シャクジの森で 〜月夜の誓い〜【完】

まただ―――

彼女のこんな表情を見るのは、これで二度目だ。

薔薇園から塔まで送っていくとき、あの時もこんな顔をしていた。

あれは恐怖のためだったが・・・今は何が原因だ?

もしや今ここに居ることがダメなのか?

今すぐ傍に寄って、手を握ってやりたい。

そして、大丈夫だと、怖いものは何もないと、声をかけてやりたい。

私が守ってあげるからと、そのまま屋敷に連れ帰りたい衝動にかられる。

だが、今は公式の場ではないとはいえ、国王と皇后の面前だ。

彼女の立場が悪くなるような行動は控えねばならない。

ここは退室を願い出るのが得策だろう。


――――っ・・・

「父君、そろそろ・・・」

パトリックが言いかけた言葉を飲みこむように、アランが先に声をあげた。

「そうじゃな。いや、楽しかった。あっという間に時間が過ぎてしまった」

「楽しかったわ。

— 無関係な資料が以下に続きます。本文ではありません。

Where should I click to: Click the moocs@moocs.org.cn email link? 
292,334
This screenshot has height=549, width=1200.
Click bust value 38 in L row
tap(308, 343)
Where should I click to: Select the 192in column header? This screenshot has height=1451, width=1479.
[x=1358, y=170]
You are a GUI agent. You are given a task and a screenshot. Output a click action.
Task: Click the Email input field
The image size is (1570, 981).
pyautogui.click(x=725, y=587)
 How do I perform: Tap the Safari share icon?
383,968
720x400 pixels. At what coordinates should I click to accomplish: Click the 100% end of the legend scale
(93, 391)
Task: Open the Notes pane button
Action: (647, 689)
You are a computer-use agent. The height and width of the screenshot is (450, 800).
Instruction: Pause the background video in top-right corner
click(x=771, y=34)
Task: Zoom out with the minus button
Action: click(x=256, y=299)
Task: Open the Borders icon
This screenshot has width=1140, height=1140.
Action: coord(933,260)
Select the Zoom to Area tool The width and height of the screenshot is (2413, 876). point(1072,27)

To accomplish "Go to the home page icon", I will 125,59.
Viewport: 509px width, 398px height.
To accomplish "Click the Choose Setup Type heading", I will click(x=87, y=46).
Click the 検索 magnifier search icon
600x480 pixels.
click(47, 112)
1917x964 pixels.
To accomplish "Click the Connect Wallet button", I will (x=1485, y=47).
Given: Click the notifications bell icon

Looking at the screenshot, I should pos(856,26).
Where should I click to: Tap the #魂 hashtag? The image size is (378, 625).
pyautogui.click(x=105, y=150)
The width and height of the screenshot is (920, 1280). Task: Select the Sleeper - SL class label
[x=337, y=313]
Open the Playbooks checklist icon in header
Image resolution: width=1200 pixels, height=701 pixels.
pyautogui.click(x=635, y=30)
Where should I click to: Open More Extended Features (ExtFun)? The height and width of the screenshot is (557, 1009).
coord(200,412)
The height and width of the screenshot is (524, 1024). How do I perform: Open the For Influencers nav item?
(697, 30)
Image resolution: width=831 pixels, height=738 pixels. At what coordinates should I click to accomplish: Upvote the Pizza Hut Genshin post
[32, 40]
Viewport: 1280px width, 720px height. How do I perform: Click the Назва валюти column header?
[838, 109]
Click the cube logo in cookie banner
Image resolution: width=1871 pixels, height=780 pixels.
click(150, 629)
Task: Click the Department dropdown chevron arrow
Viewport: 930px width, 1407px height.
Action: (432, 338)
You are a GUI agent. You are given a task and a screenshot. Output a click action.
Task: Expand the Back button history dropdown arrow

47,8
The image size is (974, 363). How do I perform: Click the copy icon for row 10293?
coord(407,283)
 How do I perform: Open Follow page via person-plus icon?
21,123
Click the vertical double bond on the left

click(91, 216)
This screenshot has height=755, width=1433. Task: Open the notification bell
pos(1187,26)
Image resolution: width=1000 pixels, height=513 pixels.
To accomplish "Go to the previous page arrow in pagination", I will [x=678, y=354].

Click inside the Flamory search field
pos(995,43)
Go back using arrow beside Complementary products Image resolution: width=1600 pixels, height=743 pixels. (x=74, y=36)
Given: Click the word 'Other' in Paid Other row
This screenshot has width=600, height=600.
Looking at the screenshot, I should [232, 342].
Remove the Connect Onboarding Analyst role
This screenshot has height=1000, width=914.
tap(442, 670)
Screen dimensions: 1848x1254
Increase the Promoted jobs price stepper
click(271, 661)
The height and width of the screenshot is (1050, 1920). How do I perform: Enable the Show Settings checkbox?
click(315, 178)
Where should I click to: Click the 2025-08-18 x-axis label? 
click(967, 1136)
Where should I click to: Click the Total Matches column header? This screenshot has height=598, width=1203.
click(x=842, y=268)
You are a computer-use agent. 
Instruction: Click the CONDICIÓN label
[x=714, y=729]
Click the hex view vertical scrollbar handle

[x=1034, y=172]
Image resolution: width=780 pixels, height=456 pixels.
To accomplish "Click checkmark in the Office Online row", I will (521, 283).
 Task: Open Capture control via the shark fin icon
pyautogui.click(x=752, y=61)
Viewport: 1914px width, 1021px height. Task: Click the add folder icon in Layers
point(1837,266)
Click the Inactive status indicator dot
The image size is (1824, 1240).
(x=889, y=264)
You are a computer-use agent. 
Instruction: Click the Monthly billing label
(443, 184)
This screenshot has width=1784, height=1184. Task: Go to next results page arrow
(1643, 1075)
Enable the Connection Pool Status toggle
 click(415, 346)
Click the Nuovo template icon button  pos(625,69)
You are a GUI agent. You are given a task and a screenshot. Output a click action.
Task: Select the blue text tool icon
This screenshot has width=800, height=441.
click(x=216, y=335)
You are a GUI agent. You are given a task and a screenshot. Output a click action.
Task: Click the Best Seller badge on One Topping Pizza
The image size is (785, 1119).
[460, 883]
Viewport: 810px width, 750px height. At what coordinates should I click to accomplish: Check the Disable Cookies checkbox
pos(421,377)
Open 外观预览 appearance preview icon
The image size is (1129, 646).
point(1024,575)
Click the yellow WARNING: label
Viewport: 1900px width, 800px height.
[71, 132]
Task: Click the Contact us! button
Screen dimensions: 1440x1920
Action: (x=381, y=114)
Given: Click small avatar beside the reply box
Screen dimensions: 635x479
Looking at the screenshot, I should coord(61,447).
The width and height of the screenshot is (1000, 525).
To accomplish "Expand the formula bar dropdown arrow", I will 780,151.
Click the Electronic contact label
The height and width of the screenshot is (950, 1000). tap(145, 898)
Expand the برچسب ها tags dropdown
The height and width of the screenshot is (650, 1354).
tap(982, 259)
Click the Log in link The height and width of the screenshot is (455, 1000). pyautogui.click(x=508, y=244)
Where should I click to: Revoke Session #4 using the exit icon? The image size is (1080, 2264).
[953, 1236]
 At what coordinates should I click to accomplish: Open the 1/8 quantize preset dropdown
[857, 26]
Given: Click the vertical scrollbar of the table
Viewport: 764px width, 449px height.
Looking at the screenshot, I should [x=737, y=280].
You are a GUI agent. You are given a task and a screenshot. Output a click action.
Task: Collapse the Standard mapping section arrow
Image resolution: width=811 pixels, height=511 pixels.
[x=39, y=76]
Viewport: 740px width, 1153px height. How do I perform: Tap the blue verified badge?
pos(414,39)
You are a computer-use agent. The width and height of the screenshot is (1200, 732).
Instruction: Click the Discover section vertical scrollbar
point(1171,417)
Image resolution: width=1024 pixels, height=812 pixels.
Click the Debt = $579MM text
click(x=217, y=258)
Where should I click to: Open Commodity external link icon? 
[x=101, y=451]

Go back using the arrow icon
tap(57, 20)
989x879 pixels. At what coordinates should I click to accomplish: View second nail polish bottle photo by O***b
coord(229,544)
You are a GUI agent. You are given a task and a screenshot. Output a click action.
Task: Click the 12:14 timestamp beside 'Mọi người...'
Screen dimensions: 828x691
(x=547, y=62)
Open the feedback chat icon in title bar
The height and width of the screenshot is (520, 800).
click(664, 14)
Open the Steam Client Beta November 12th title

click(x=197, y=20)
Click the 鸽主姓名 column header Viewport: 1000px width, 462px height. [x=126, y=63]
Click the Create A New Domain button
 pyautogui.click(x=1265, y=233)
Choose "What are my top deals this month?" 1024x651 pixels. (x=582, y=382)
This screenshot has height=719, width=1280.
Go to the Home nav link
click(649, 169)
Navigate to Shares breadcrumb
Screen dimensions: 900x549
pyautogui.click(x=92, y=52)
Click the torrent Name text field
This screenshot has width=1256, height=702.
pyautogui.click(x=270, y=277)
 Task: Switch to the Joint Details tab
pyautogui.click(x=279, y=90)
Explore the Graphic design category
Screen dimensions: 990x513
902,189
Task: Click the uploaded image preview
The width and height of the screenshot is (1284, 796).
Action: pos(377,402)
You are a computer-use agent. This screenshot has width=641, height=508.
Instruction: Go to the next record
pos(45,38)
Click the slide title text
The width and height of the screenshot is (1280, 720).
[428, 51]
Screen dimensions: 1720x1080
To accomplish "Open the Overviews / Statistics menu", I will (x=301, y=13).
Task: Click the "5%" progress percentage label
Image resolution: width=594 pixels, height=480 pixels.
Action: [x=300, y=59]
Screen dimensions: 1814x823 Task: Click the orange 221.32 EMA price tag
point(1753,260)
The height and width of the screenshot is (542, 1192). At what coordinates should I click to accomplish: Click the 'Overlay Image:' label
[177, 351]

またご一緒しましょうね」

国王と皇后はエミリーを気に入った様子で、また一緒に食事をと誘ってくる。

「はい」

胸が詰まっていて、一言でしか返事を返せない。

様子がおかしいことに気付いたのか国王と皇后は訝しげな顔を向けてくる。

「今度、私が郷土料理を作って、ご馳走いたしますわ」

湧きあがった思いに蓋をし、振り払うように作った微笑みを二人に向けた。


隣で席を立ったパトリックが、丁寧に頭を下げて退室の挨拶を始めた。

エミリーも挨拶をしようと立ちあがろうとした時、武骨な手が目の前にサッと差し出されてきた。

見上げるとアランが柔らかな微笑みを向けている。

しかし、何故かブルーの瞳には哀しげな色を含んでいる。

―――――――?

そう言えば、さっきラステアの話をしていたし・・・。

テラスでも様子がおかしかったし、何か嫌なことでも思い出したのだろうか。

そんな表情にさせているのは自分だと気づかないエミリーは、勝手にいろんな想像を巡らせる。


差し出されている武骨な手に重ね、立ちあがって国王と皇后にお礼の言葉と退室の挨拶をした。